▸ PROBLEM DETAILS
Please keep pictures out and return the lines below exactly, from the one holding "You are a GUI" through the last, both included.

▸ INFORMATION GIVEN
------------
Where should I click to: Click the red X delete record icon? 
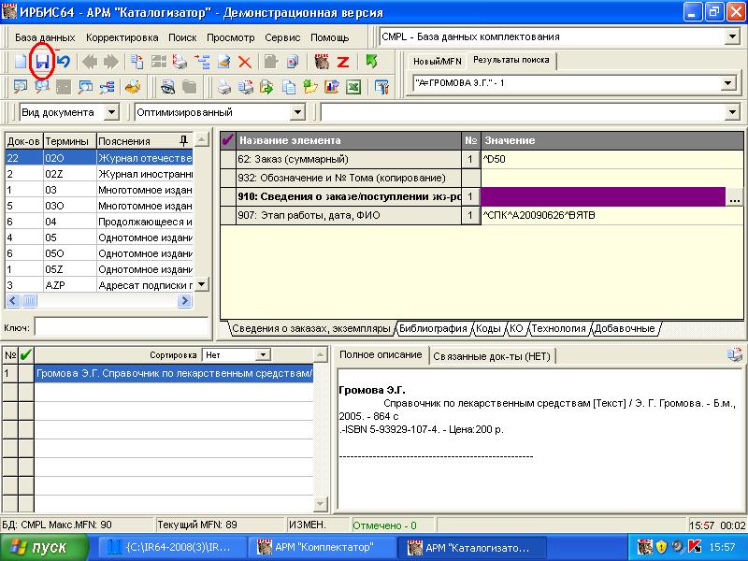pyautogui.click(x=245, y=62)
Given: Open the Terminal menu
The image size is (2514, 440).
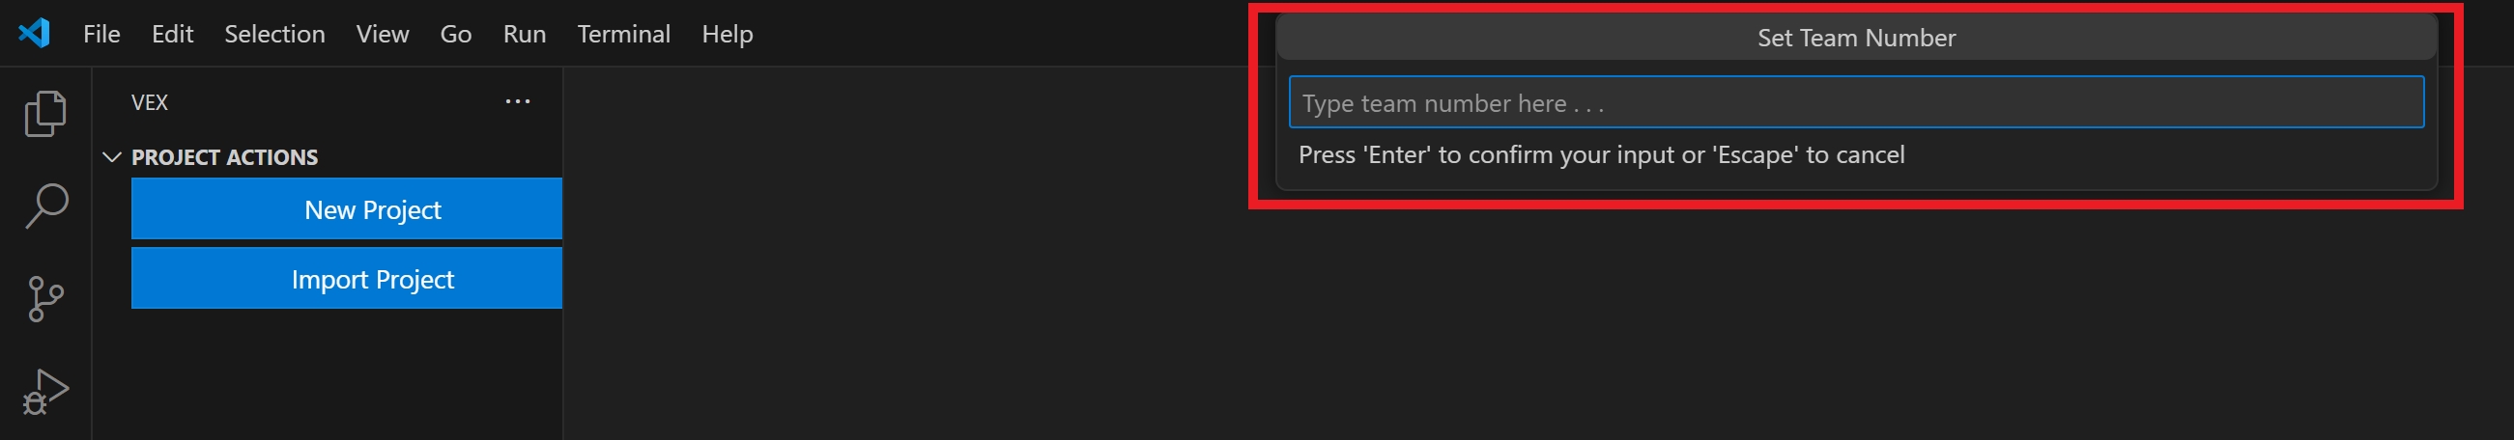Looking at the screenshot, I should pos(624,34).
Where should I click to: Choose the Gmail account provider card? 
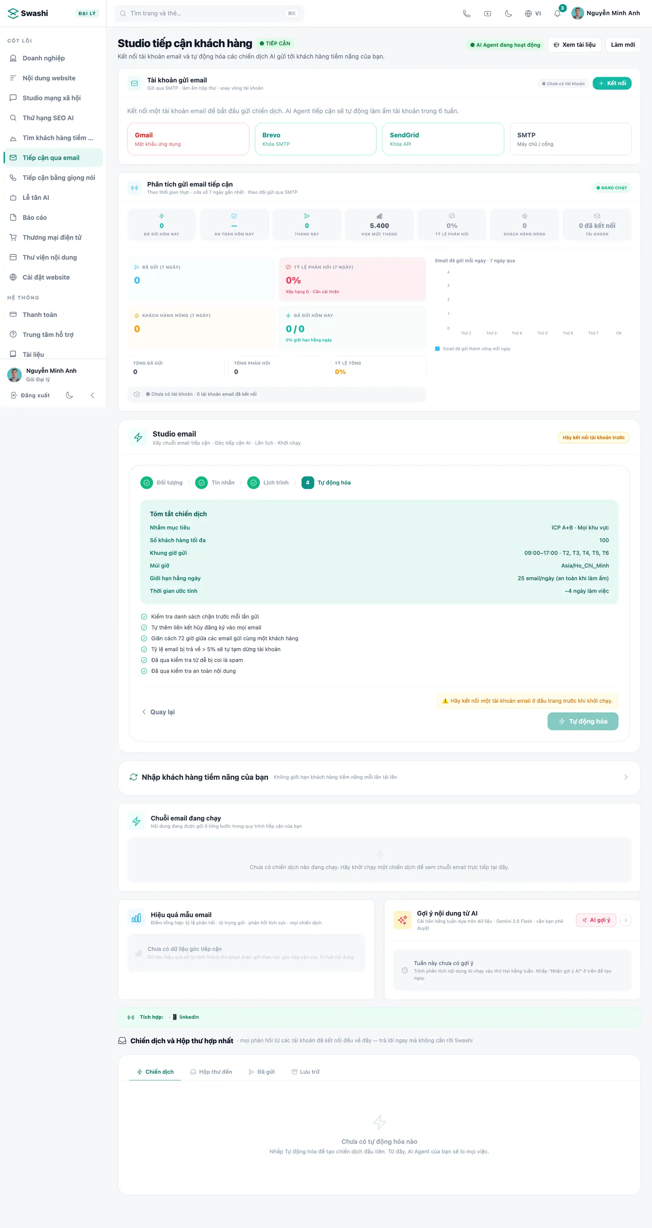tap(188, 139)
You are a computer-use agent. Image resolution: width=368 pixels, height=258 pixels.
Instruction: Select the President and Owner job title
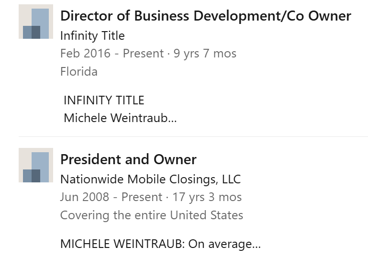coord(128,159)
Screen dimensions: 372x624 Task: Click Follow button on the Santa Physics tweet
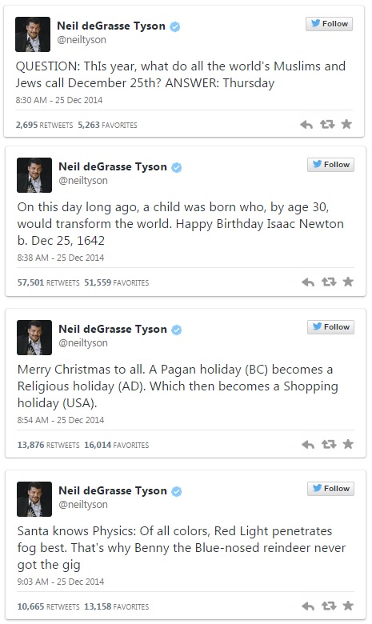(330, 489)
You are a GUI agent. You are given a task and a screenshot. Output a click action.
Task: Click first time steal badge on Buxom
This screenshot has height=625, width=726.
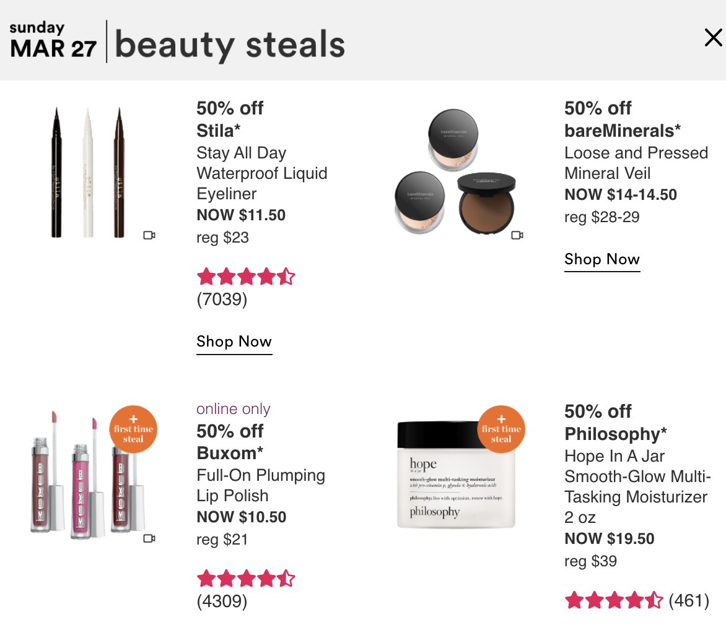click(x=133, y=429)
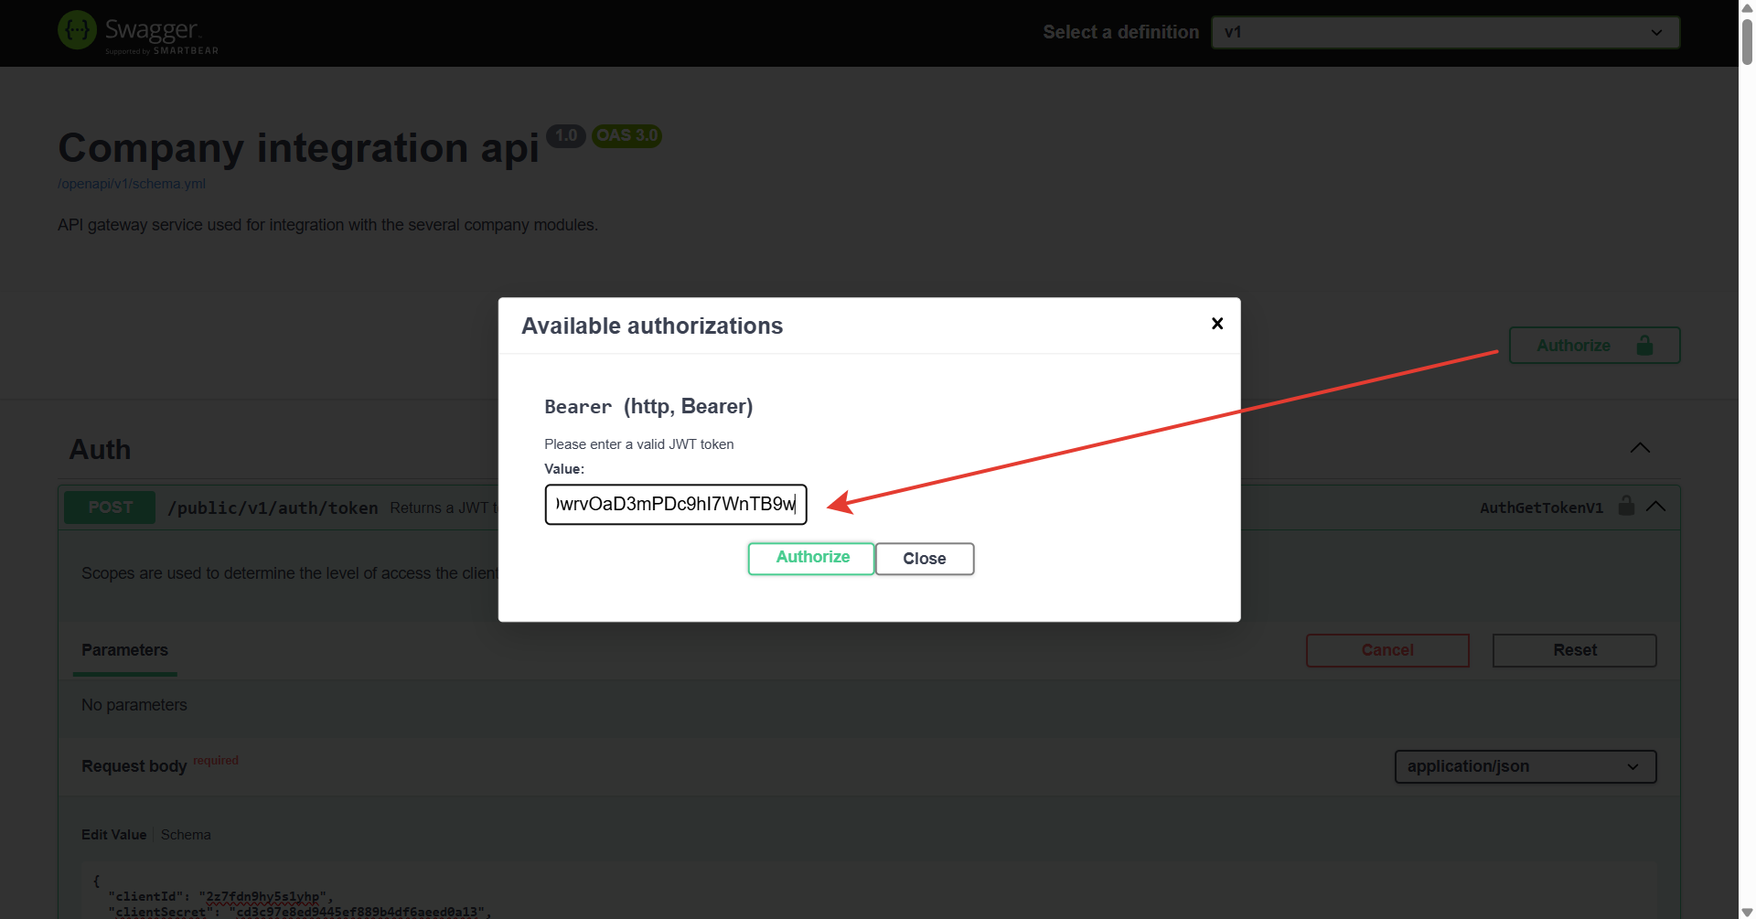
------------
▸ EXERCISE OUTPUT
You are a GUI agent. You are given a task and a screenshot. Output a click action.
Task: Click first time steal badge on Buxom
This screenshot has height=625, width=726.
click(x=133, y=429)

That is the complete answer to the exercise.